# [ASSIGNED TASK]
Copy out all of the records. Keep every word exact.

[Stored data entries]
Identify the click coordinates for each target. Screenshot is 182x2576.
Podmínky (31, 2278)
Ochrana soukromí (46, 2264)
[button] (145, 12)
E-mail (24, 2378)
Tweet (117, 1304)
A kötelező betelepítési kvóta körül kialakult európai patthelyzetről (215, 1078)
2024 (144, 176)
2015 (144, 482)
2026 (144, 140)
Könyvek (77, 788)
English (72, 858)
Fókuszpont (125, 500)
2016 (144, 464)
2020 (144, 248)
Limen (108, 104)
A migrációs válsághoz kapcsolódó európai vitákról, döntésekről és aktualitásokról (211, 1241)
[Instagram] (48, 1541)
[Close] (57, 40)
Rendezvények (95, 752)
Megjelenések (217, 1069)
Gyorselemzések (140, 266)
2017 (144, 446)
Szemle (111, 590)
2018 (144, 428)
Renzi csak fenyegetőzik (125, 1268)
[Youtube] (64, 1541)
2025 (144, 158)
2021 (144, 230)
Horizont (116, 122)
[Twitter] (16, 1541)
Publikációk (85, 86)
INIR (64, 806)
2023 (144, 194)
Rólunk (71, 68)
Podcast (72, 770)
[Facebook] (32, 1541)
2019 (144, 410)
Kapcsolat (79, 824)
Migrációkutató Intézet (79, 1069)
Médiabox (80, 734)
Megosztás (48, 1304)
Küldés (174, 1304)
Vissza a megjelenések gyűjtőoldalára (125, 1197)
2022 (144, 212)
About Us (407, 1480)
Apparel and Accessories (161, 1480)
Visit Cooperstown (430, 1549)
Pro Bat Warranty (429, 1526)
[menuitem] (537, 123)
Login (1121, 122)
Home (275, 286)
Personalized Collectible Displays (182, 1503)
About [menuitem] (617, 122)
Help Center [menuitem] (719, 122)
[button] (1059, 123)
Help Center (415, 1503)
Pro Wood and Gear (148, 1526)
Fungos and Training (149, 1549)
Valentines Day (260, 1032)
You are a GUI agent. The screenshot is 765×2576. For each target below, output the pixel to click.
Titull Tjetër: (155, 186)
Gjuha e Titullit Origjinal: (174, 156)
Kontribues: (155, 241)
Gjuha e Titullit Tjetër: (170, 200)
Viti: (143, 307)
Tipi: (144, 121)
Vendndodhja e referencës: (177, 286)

# [RESULT]
Identify the click coordinates for each target. Screenshot is 182x2576.
Podmínky (31, 2278)
Ochrana soukromí (46, 2264)
[button] (145, 12)
E-mail (24, 2378)
Tweet (117, 1304)
A kötelező betelepítési kvóta körül kialakult európai patthelyzetről (215, 1078)
2024 (144, 176)
2015 (144, 482)
2026 (144, 140)
Könyvek (77, 788)
English (72, 858)
Fókuszpont (125, 500)
2016 (144, 464)
2020 (144, 248)
Limen (108, 104)
A migrációs válsághoz kapcsolódó európai vitákról, döntésekről és aktualitásokról (211, 1241)
[Instagram] (48, 1541)
[Close] (57, 40)
Rendezvények (95, 752)
Megjelenések (217, 1069)
Gyorselemzések (140, 266)
2017 (144, 446)
Szemle (111, 590)
2018 (144, 428)
Renzi csak fenyegetőzik (125, 1268)
[Youtube] (64, 1541)
2025 (144, 158)
2021 (144, 230)
Horizont (116, 122)
[Twitter] (16, 1541)
Publikációk (85, 86)
INIR (64, 806)
2023 (144, 194)
Rólunk (71, 68)
Podcast (72, 770)
[Facebook] (32, 1541)
2019 (144, 410)
Kapcsolat (79, 824)
Migrációkutató Intézet (79, 1069)
Médiabox (80, 734)
Megosztás (48, 1304)
Küldés (174, 1304)
Vissza a megjelenések gyűjtőoldalára (125, 1197)
2022 (144, 212)
About Us (407, 1480)
Apparel and Accessories (161, 1480)
Visit Cooperstown (430, 1549)
Pro Bat Warranty (429, 1526)
[menuitem] (537, 123)
Login (1121, 122)
Home (275, 286)
Personalized Collectible Displays (182, 1503)
About [menuitem] (617, 122)
Help Center [menuitem] (719, 122)
[button] (1059, 123)
Help Center (415, 1503)
Pro Wood and Gear (148, 1526)
Fungos and Training (149, 1549)
Valentines Day (260, 1032)
You are a GUI agent. The screenshot is 765×2576. For each target below, output the pixel to click.
Titull Tjetër: (155, 186)
Gjuha e Titullit Origjinal: (174, 156)
Kontribues: (155, 241)
Gjuha e Titullit Tjetër: (170, 200)
Viti: (143, 307)
Tipi: (144, 121)
Vendndodhja e referencës: (177, 286)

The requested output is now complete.